In another chapter of the state’s war against the homeless we have officials working for the city of St. Louis shutting down a church event that provided meals to the homeless:
ST. LOUIS • Churches on the Streets may have served its last hot supper. At least for now.
The city Health Department on Monday told organizers of the group that serves food to the homeless Monday nights at a vacant train depot near the St. Louis riverfront that they must stop serving hot food because they don’t have a permit.
The city’s edict came a day after the group was featured on the front page of the Post-Dispatch. The group has been providing home-cooked meals, clothing and supplies to the homeless for more than a year. Before each meal, Edward “Pastor Paul” Gonnella, a recovered crack addict and ex-convict, delivers short sermons to the homeless in hopes getting them off the streets.
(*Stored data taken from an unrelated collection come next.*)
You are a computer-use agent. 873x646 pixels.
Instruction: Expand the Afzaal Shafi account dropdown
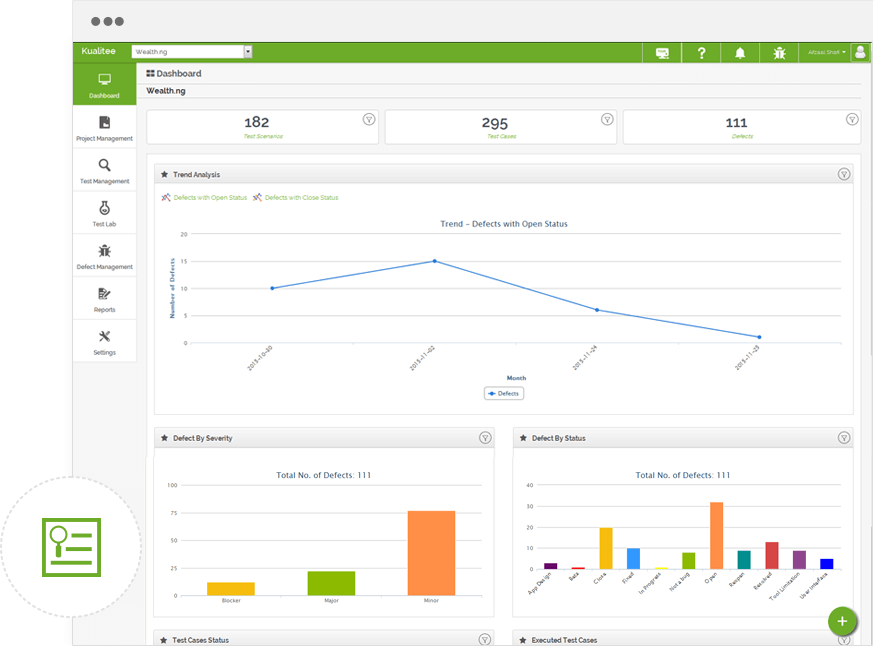click(826, 51)
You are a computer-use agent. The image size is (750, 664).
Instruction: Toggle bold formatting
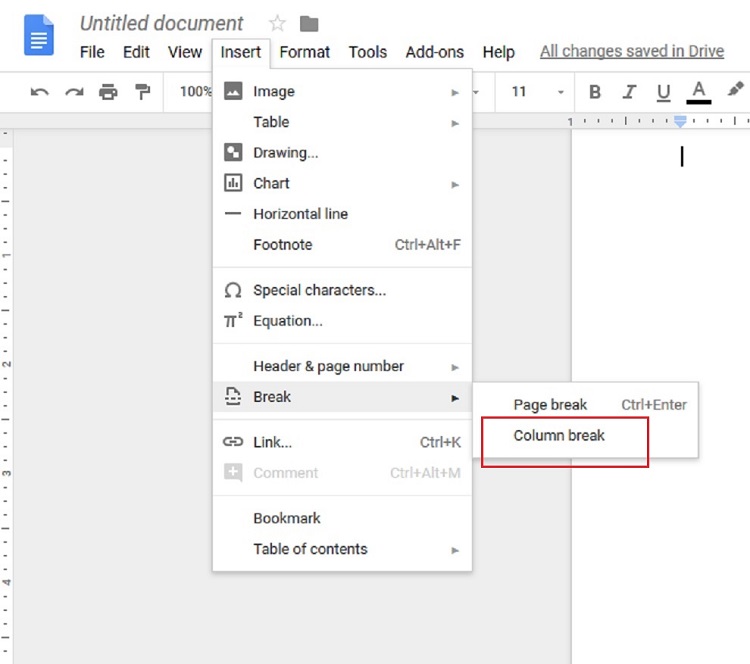click(x=595, y=92)
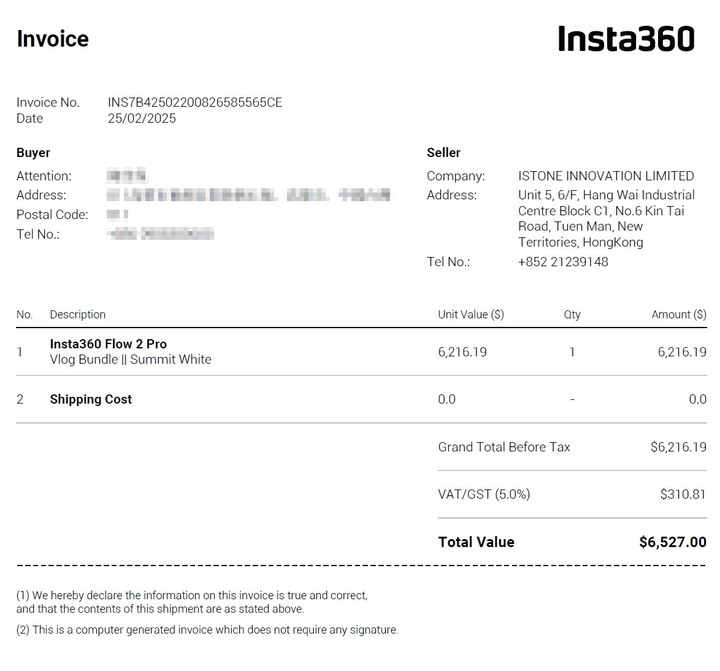
Task: Click the Description column header
Action: point(77,314)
Organizers thought they didn’t need a permit to serve food because they have been meeting at the old Cotton Belt Rail Depot, which is private property.
Not so, says Pat Mahoney, an environmental health supervisor with the city Health Department. She said the group must have a permit to serve hot food to the public even though its volunteers are doing it on private property. She said the group is allowed to distribute pre-packaged meals.
But the real icing on the cake is this paragraph:
Mahoney said the city considers the group’s activities different from other outdoor gatherings, such as a tailgate party before Rams football games, because those are more private in nature and aren’t inviting the public. Churches that host fish frys also must have permits.
You can server hot meals if it relates to a football game without city permission but you can’t server hot meals to people who have nothing unless you get permission from the city. Once again we see the American attitude that the oligarchs, in this case the owners and operators of football stadiums, received special treatment while those with nothing get shafted precisely because they have nothing.
If the organizers apply for a permit I’m sure the city will either deny it or charge enough that the churches can’t reasonably afford it. This isn’t just about paying to play, it’s about the way cities deal with the homeless. City governments about interested in providing assistence to the homeless, they’re only interested in making the lives of the homeless so miserable that they move somewhere else and become somebody else’s problem.